#### SUPPLIED RECORDS
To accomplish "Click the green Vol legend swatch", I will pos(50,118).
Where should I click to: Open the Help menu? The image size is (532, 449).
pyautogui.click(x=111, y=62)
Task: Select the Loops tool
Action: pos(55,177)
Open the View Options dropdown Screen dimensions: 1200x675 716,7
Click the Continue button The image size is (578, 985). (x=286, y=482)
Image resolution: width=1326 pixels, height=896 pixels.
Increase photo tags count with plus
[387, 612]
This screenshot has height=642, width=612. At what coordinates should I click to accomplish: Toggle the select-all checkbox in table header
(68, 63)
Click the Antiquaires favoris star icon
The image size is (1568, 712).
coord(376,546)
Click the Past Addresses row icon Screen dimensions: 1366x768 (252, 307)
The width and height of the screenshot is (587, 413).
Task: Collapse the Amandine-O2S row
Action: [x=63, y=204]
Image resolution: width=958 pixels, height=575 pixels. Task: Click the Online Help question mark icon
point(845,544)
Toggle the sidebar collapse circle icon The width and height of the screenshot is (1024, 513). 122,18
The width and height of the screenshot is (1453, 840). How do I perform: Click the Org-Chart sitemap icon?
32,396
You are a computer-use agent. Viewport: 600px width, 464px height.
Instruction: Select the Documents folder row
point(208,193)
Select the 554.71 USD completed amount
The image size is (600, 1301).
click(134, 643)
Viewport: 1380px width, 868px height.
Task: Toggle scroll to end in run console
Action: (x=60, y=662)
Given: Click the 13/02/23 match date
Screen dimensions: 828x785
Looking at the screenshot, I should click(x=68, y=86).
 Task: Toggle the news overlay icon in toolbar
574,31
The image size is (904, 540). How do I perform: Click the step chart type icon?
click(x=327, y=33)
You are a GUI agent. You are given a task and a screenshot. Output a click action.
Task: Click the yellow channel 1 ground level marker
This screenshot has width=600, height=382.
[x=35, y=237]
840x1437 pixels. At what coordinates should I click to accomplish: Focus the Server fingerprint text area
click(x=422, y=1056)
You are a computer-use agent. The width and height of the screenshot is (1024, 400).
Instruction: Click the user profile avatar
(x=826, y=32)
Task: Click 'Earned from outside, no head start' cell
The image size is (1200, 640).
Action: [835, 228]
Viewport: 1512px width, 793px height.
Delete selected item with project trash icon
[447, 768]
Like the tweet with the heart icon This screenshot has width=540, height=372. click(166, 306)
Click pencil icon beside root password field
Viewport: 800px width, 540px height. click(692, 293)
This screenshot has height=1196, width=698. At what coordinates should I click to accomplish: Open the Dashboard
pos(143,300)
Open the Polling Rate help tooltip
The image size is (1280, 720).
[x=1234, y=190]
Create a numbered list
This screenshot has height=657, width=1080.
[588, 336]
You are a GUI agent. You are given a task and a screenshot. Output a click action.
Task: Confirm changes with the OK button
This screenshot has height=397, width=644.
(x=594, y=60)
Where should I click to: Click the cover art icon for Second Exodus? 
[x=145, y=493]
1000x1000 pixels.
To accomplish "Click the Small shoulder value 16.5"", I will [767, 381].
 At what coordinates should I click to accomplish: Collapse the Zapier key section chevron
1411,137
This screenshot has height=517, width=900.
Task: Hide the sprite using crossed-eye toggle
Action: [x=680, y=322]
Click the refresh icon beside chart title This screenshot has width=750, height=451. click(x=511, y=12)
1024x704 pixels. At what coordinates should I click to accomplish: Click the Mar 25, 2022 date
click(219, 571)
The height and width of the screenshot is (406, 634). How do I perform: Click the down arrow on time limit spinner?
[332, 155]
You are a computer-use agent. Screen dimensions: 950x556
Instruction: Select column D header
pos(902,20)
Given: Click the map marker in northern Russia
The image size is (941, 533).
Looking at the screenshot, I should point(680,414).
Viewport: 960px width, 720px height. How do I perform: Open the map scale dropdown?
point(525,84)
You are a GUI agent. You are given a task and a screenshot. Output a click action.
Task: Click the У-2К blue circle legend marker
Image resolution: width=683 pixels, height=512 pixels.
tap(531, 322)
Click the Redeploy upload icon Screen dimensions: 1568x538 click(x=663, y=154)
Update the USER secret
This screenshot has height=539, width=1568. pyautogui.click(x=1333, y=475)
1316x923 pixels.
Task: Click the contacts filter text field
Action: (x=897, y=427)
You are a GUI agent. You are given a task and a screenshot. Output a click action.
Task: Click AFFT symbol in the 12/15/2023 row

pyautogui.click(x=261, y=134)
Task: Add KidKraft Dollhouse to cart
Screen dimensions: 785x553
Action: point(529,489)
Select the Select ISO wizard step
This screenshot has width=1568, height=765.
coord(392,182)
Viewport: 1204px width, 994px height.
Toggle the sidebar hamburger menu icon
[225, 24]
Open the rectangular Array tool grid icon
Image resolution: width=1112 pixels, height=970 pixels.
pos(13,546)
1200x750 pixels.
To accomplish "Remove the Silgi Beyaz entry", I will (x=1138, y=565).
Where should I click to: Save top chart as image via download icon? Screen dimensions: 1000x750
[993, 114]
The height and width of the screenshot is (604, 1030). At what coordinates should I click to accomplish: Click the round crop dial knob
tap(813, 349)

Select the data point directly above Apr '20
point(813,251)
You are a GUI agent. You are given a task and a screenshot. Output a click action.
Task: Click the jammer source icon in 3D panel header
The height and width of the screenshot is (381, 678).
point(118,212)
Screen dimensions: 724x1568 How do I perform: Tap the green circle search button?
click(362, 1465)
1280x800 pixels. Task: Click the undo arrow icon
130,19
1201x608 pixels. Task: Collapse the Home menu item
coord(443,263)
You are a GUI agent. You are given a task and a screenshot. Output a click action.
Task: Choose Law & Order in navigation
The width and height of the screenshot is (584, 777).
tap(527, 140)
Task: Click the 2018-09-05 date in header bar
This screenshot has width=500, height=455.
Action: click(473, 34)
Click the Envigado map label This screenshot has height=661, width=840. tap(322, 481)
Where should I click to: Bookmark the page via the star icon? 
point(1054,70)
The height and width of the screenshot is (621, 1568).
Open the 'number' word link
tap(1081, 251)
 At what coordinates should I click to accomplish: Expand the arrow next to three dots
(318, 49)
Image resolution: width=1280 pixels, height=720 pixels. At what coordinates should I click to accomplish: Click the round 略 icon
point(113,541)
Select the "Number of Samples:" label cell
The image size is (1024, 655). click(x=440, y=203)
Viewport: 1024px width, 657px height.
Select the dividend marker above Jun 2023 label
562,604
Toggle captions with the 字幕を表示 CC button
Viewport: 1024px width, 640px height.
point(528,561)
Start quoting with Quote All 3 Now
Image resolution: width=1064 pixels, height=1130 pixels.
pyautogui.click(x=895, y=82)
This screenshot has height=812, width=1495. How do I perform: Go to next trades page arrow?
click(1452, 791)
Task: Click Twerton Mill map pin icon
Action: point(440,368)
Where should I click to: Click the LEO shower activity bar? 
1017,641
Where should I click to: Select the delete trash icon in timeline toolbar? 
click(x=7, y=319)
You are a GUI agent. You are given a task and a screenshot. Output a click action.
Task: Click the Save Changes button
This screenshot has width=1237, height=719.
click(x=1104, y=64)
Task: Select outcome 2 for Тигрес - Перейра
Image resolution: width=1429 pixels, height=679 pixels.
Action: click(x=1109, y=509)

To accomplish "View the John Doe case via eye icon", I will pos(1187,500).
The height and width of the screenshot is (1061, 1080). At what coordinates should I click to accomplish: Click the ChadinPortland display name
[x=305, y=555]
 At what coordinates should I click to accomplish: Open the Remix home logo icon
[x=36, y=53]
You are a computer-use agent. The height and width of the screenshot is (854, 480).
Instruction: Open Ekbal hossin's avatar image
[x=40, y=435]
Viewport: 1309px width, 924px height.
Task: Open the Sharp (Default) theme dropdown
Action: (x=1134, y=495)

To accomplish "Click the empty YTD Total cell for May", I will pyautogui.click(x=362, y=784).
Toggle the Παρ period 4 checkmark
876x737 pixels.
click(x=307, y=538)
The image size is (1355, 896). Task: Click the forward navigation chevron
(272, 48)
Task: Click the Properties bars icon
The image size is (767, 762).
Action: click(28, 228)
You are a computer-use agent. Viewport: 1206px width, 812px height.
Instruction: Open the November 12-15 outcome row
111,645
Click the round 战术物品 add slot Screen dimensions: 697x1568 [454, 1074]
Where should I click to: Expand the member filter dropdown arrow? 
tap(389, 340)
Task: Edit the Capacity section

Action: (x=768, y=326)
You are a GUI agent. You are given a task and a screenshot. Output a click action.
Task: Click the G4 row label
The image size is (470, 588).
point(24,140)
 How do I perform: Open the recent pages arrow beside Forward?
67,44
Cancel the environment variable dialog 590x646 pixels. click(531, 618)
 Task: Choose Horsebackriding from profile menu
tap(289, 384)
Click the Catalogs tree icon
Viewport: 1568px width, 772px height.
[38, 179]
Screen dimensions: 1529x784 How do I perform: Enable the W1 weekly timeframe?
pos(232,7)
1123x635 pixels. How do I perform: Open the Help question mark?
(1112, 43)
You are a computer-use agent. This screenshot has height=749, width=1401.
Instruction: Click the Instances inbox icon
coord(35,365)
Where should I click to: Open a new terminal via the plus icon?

#### WHAT YOU NEED TO DO
Scan the lines above for the word "computer". Return each one that has it.

#### EXERCISE SOLUTION
You are a computer-use agent. Viewport: 600px width, 464px height.
You are a computer-use agent. The width and height of the screenshot is (1024, 400).
You are a computer-use agent. Screen dimensions: 950x556
You are a computer-use agent. The height and width of the screenshot is (854, 480).
You are a computer-use agent. Viewport: 1206px width, 812px height.
You are a computer-use agent. This screenshot has height=749, width=1401.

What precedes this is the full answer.